The team took a day off and had a meeting in Pyynikki. Here they are: Ilona Kyykoski (left), Claire Delhom, Marie-Anna Paier, Perttu Pesä, Marika Vapaavuori, Maria Peräinen, Pauli Sivonen, Satu Keltanen, Sipriina Ritaranta and Päivi Harri.

It’s the finals. Who will win: Oulu, Savonlinna or Tampere?

Which of the three Finnish candidates will be elected European Capital of Culture for 2026? The decision will be made in early June. Now is the time to answer the most common questions about the Capital of Culture bid.

The basic question. Why does Tampere want to be the European Capital of Culture?

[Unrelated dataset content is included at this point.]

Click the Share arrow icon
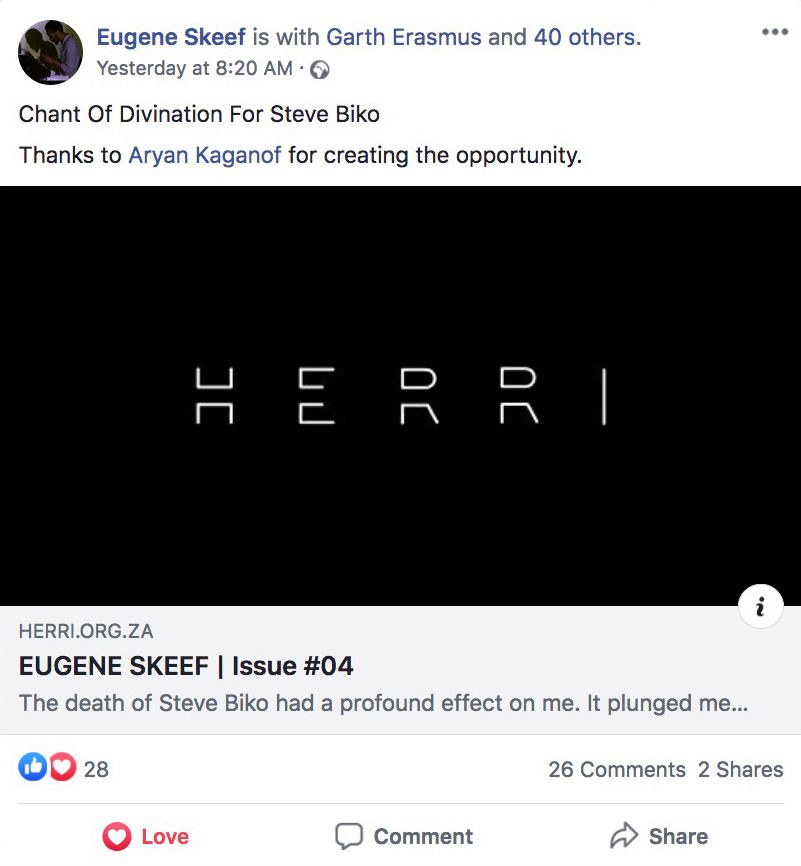 [x=624, y=835]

“Throughout its independence, Tampere has considered culture to be one of the most important heralds of civilization. It is visible and heard in our theaters, literature, music and, indeed, sports. There are many activities that Europe would be interested in if they knew about them: the European Capital of Culture year opens the door for all of us and creates good things around art and other economic structures. It is time to open those pathways by developing our culture, which is why there is a clear need for this year”, says Perttu Pesä, project director.

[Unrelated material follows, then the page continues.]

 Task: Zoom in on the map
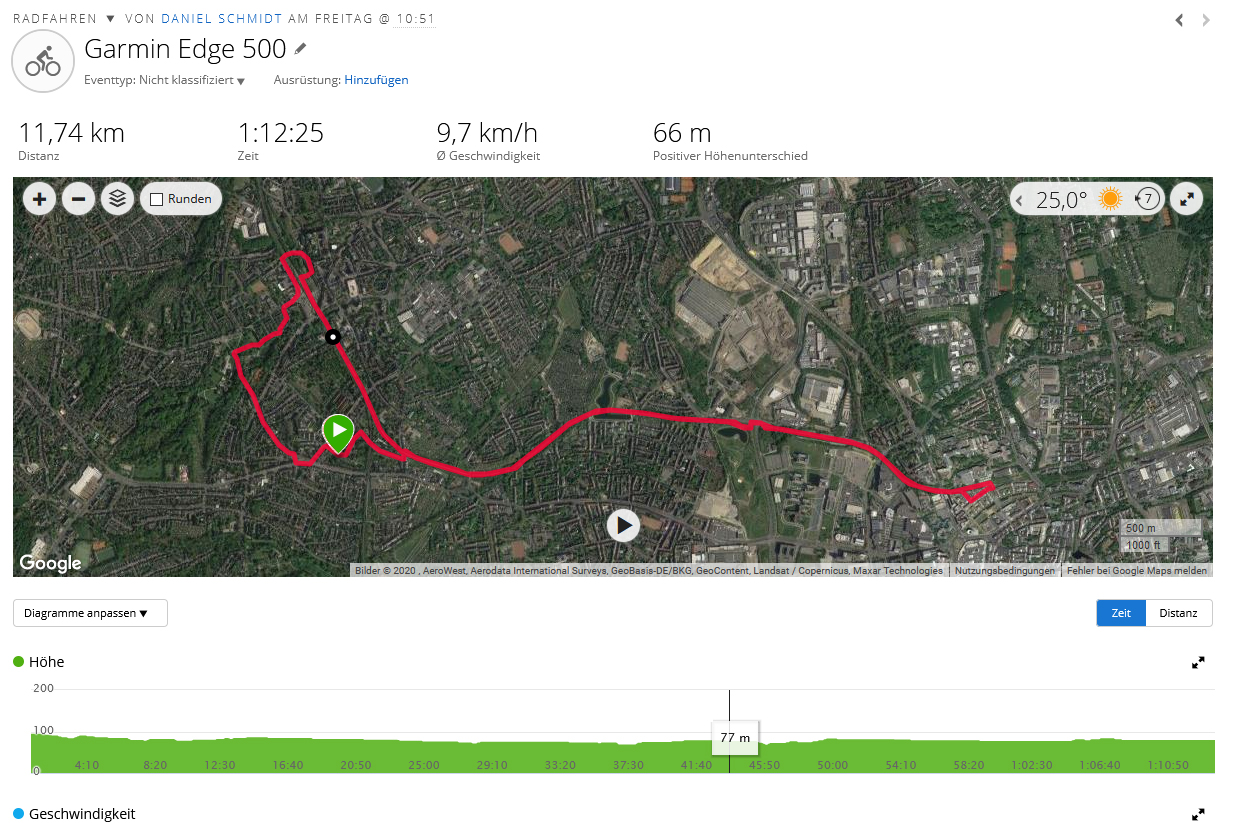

In the first stage of the competition, all three Finnish candidates, Oulu, Tampere and Savonlinna, were allowed to continue. Which of those three candidates was the best in the first round?

It has not been determined by the jury. The international jury that made the selection drew up a report on Finland’s applications. The report can be read at this link. The jury was also very critical of Tampere’s application, for example: “The bid has strong elements, but there are several major shortcomings that need to be overcome in the final round. Whilst interesting per se and having potentially a strong European resonance, the concept of “quality by equality” should be better explained, in particular how it is rooted in the local
context and needs, instead of being used as a very general motto that sometimes seems to the panel too much deprived of a concrete substance.”

And so on. Admittedly, the jury was equally critical of all three applications.

In addition to Tampere, Oulu and Savonlinna are still involved in the search. What is the competition situation?

The situation is completely open. Each city prepares a search book, the content of which is still secret. The election will not be announced until June 2.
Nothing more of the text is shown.